Brief
Update the records below by changing every "Task" to "Goal" and leaving all other text as it is. Omit the pictures from your answer.

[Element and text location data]
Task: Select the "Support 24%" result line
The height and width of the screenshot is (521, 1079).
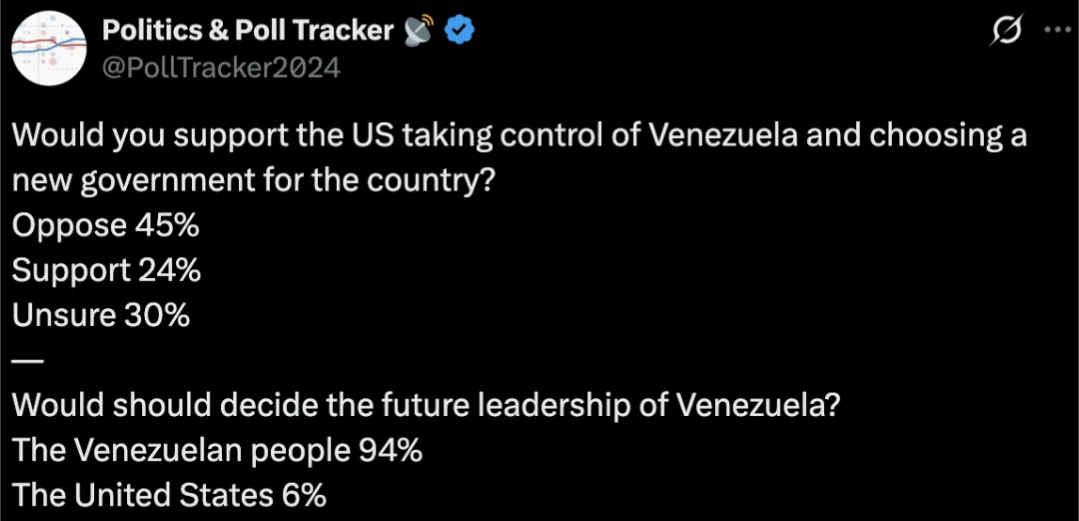Action: (107, 271)
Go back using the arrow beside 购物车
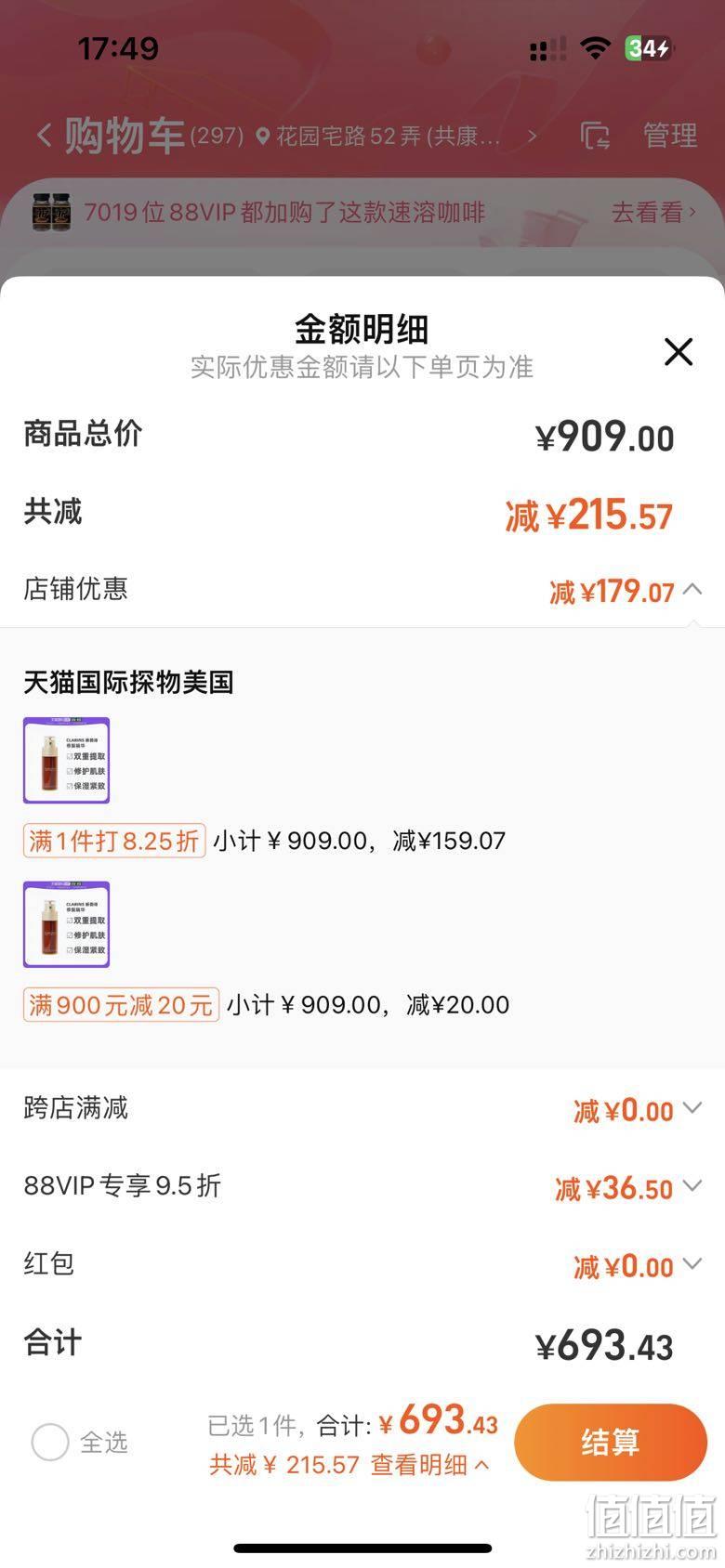The width and height of the screenshot is (725, 1568). click(44, 137)
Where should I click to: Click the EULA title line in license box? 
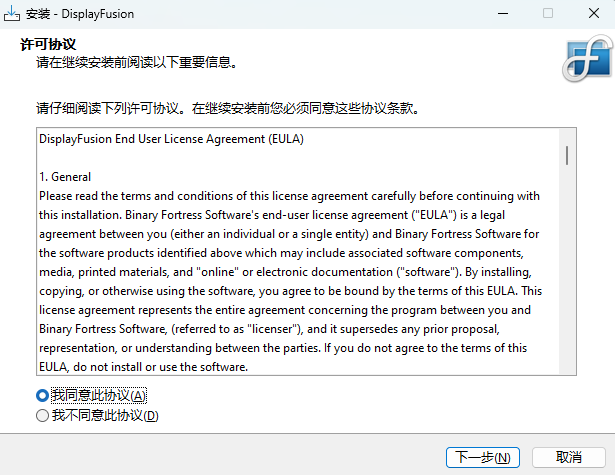[171, 138]
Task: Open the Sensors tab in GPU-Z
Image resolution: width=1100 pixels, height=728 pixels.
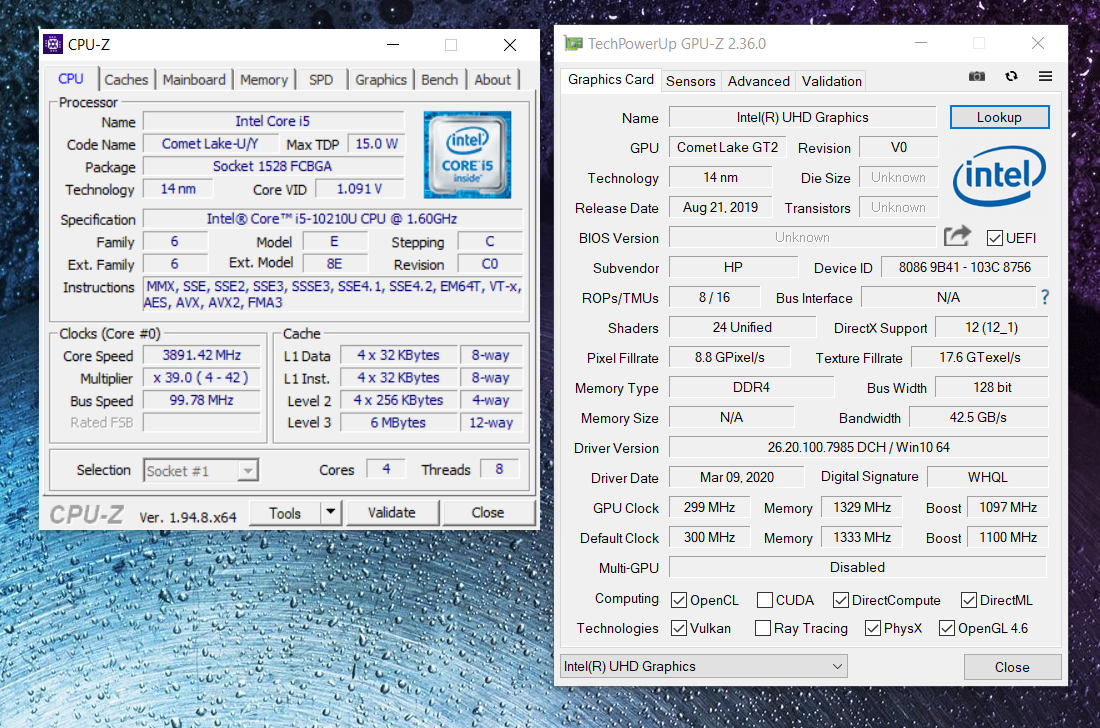Action: pyautogui.click(x=690, y=81)
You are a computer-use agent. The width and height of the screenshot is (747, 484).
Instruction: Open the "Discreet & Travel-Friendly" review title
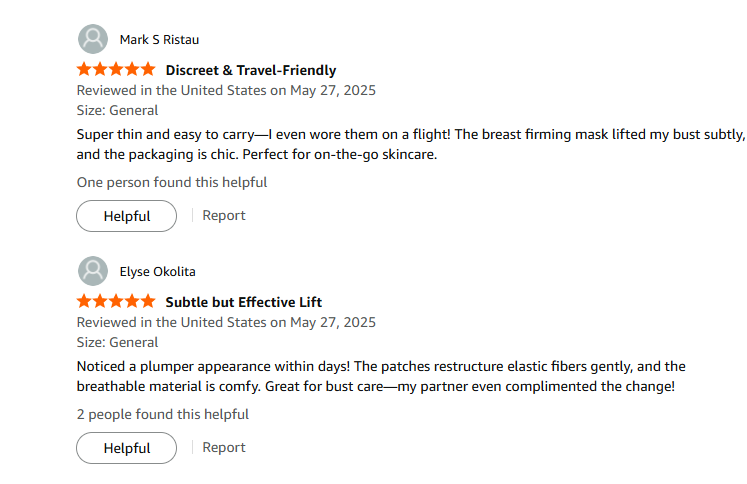point(250,70)
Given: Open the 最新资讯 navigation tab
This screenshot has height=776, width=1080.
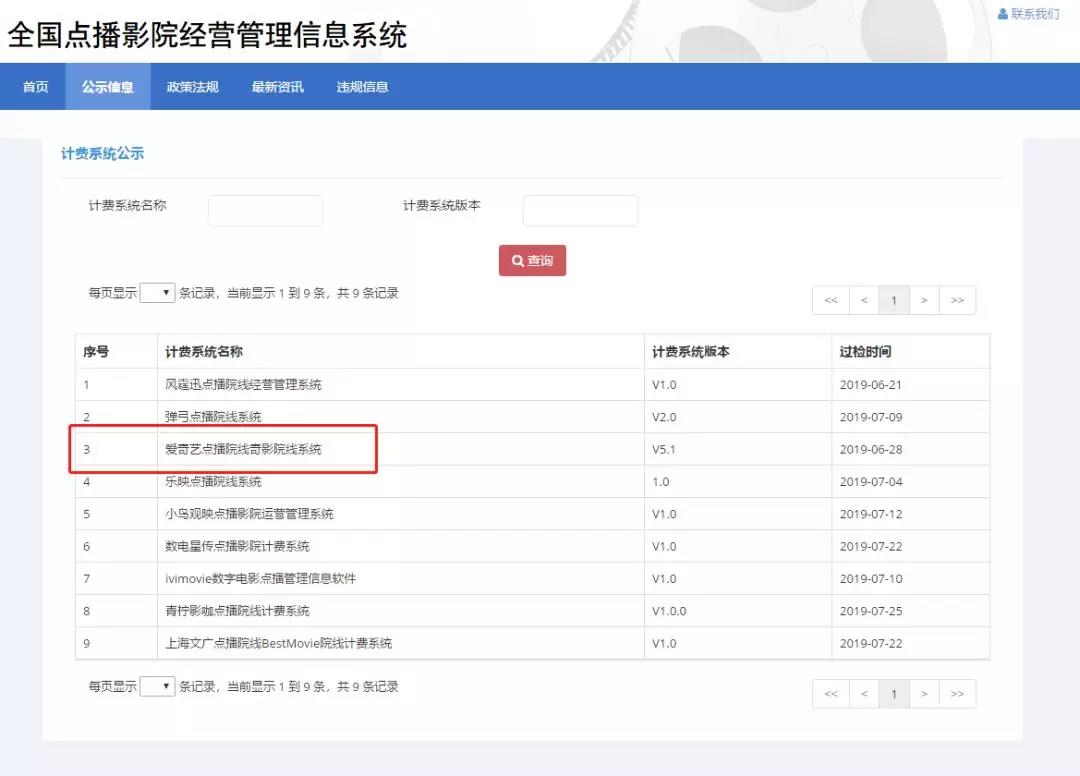Looking at the screenshot, I should click(277, 87).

Solution to this exercise
Goal: Select the "Support 24%" result line
The height and width of the screenshot is (521, 1079).
Action: (107, 271)
Go back using the arrow beside 购物车
The width and height of the screenshot is (725, 1568). click(44, 137)
Where should I click to: Click the EULA title line in license box? 
[171, 138]
Goal: Open the Sensors tab in GPU-Z
Image resolution: width=1100 pixels, height=728 pixels.
Action: pyautogui.click(x=690, y=81)
You are a computer-use agent. The width and height of the screenshot is (747, 484).
Instruction: Open the "Discreet & Travel-Friendly" review title
point(250,70)
Given: Open the 最新资讯 navigation tab
This screenshot has height=776, width=1080.
Looking at the screenshot, I should click(277, 87).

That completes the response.